Le Forum est un incubateur de mobilisations, d’initiatives, sa diversité est celle de la multitude des approches, des idéologies et des fronts de la transformation sociale. Les inconsolables de l’époque des idéologies totalisantes pourraient bien rater le train à force d’attendre de voir naître du Forum une sorte de « Sauveur suprême ».
Par ailleurs, il est une forme d’impatience plus artificielle encore, qui juge l’altermondialisme à l’aune des critères du grand barnum médiatique, qui regarde le phénomène à travers la minuscule lorgnette franco-française ou de la présence ou non de telle ou telle personnalité. Il est certes difficile de médiatiser un atelier de travail de trois heures sur les industries extractives en Afrique, de saisir les milliers de rencontres, de discussions fécondes, de projets de travail en commun que le Forum social provoque. Mais si l’attention médiatique se lasse, la conviction qu’un autre monde est possible mobilise encore largement en Afrique, en Amérique latine, en Inde, au Maghreb…

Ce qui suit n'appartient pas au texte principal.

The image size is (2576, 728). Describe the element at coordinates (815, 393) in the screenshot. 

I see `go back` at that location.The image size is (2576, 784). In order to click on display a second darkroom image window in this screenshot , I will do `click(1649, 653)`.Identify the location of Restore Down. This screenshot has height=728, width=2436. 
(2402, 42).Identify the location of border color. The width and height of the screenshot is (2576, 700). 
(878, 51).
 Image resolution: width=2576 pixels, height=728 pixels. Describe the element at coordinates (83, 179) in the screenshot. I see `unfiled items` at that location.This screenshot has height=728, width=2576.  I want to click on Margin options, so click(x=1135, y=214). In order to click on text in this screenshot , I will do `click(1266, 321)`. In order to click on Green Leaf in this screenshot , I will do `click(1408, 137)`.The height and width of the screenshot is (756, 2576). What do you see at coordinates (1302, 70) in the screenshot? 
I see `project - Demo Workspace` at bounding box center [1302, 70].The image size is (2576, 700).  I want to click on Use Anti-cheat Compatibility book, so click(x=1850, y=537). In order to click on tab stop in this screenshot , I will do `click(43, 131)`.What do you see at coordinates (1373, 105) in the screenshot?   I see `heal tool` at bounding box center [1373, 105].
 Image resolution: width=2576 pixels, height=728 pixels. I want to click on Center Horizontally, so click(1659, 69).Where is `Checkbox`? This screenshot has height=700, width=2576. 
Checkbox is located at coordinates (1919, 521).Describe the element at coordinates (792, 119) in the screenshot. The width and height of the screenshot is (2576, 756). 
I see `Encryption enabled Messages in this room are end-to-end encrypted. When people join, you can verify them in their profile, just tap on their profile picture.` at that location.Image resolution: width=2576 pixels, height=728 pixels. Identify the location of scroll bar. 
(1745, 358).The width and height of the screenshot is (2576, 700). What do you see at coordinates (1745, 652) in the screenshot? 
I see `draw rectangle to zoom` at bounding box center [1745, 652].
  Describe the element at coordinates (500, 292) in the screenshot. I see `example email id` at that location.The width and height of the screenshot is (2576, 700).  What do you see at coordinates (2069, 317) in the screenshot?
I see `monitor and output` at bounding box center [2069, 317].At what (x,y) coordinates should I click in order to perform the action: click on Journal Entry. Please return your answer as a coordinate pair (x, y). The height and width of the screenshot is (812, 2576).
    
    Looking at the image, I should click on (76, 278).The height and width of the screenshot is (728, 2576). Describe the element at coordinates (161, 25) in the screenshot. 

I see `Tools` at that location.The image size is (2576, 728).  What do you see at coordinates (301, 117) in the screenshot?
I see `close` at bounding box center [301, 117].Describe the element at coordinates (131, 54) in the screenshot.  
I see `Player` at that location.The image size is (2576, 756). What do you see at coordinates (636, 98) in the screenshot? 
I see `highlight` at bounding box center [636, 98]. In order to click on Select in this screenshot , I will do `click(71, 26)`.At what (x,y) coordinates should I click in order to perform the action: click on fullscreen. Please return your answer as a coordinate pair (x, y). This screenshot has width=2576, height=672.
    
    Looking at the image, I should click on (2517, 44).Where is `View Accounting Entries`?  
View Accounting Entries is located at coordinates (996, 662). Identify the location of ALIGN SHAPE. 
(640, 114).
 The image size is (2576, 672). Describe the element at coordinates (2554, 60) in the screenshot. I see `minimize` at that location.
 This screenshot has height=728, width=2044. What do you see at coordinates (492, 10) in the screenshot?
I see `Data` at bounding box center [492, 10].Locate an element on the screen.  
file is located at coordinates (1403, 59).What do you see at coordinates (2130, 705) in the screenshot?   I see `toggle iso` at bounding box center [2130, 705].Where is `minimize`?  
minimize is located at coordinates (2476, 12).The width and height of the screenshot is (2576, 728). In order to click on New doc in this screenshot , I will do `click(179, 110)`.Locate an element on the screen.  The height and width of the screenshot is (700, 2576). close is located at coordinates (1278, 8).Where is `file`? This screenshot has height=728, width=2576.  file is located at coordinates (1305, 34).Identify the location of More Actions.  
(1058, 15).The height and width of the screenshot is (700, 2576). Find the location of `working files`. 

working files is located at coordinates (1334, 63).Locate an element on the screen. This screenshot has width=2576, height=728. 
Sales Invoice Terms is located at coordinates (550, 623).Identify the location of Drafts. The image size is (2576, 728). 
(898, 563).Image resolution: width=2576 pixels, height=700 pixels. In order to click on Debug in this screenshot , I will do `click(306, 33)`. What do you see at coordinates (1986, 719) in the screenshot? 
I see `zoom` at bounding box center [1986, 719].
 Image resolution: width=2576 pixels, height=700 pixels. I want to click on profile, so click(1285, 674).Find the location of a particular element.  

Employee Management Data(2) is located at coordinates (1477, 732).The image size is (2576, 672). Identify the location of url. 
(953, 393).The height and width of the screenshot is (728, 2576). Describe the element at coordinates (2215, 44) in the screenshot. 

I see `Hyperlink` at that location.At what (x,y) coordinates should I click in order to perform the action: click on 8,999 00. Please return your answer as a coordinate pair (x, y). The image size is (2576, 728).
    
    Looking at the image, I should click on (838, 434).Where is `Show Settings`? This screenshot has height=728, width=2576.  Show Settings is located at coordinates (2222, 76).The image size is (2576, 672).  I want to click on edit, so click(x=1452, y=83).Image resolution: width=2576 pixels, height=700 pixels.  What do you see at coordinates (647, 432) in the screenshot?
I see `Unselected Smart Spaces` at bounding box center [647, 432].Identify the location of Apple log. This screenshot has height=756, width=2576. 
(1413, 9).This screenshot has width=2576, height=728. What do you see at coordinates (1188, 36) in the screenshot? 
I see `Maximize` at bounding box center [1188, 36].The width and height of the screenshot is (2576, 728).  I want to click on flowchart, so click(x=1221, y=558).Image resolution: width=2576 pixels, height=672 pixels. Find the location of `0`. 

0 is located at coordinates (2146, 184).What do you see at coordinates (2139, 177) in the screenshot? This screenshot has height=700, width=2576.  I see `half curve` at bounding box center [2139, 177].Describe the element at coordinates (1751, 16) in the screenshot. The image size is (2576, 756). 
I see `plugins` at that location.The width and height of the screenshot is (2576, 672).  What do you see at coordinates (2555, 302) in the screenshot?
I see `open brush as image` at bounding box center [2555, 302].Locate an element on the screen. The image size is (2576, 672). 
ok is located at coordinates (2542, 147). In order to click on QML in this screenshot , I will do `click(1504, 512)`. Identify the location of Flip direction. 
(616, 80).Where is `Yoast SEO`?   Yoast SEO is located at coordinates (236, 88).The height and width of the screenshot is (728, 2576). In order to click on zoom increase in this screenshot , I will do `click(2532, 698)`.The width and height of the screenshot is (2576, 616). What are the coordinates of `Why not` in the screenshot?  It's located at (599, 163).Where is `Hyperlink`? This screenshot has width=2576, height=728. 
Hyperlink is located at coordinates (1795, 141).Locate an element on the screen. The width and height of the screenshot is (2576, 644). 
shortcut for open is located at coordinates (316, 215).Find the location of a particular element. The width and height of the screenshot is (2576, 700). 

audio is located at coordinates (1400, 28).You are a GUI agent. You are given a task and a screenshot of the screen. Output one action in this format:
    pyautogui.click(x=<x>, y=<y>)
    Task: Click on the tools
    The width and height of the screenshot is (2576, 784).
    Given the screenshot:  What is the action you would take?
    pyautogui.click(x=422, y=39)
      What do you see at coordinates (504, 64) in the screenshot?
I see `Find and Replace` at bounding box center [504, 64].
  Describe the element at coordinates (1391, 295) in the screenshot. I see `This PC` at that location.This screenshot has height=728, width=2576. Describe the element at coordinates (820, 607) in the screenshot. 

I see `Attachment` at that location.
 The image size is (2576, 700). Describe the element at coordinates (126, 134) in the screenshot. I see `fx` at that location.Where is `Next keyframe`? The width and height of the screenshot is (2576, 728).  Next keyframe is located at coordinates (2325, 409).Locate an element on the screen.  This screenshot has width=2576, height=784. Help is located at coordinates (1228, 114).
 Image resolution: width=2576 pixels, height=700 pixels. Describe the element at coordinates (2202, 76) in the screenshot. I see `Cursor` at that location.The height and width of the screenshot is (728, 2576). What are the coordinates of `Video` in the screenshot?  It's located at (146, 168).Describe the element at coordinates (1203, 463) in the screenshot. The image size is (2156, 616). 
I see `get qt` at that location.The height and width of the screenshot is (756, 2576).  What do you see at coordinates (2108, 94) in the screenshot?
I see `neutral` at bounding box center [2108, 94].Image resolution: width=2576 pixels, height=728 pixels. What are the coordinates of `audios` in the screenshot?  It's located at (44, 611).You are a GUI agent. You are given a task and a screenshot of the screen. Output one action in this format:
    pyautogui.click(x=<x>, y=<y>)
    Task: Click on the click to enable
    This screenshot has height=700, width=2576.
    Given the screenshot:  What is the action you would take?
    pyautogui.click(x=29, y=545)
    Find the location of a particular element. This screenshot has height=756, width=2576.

Une nouvelle culture de l’action collective
Le processus du Forum social est l’expression d’une nouvelle culture de l’action collective : multiple, diverse, adaptée à la complexité d’une transformation nécessaire du cours de la mondialisation. Une forme d’action collective qui parvient à articuler des dimensions sociale, culturelle, politique, économique, voire spirituelle, sans enfermer personne dans le carcan d’une pensée unique, d’une stratégie obligatoire. Rien à voir avec un phénomène de mode.
Le Forum social mondial a ouvert un nouveau chapitre au tournant des années 2000. Il a suscité un temps l’étonnement. Certains médias s’en lassent ? Pourtant, l’irruption sur la scène mondiale des sociétés civiles est loin d’être terminée.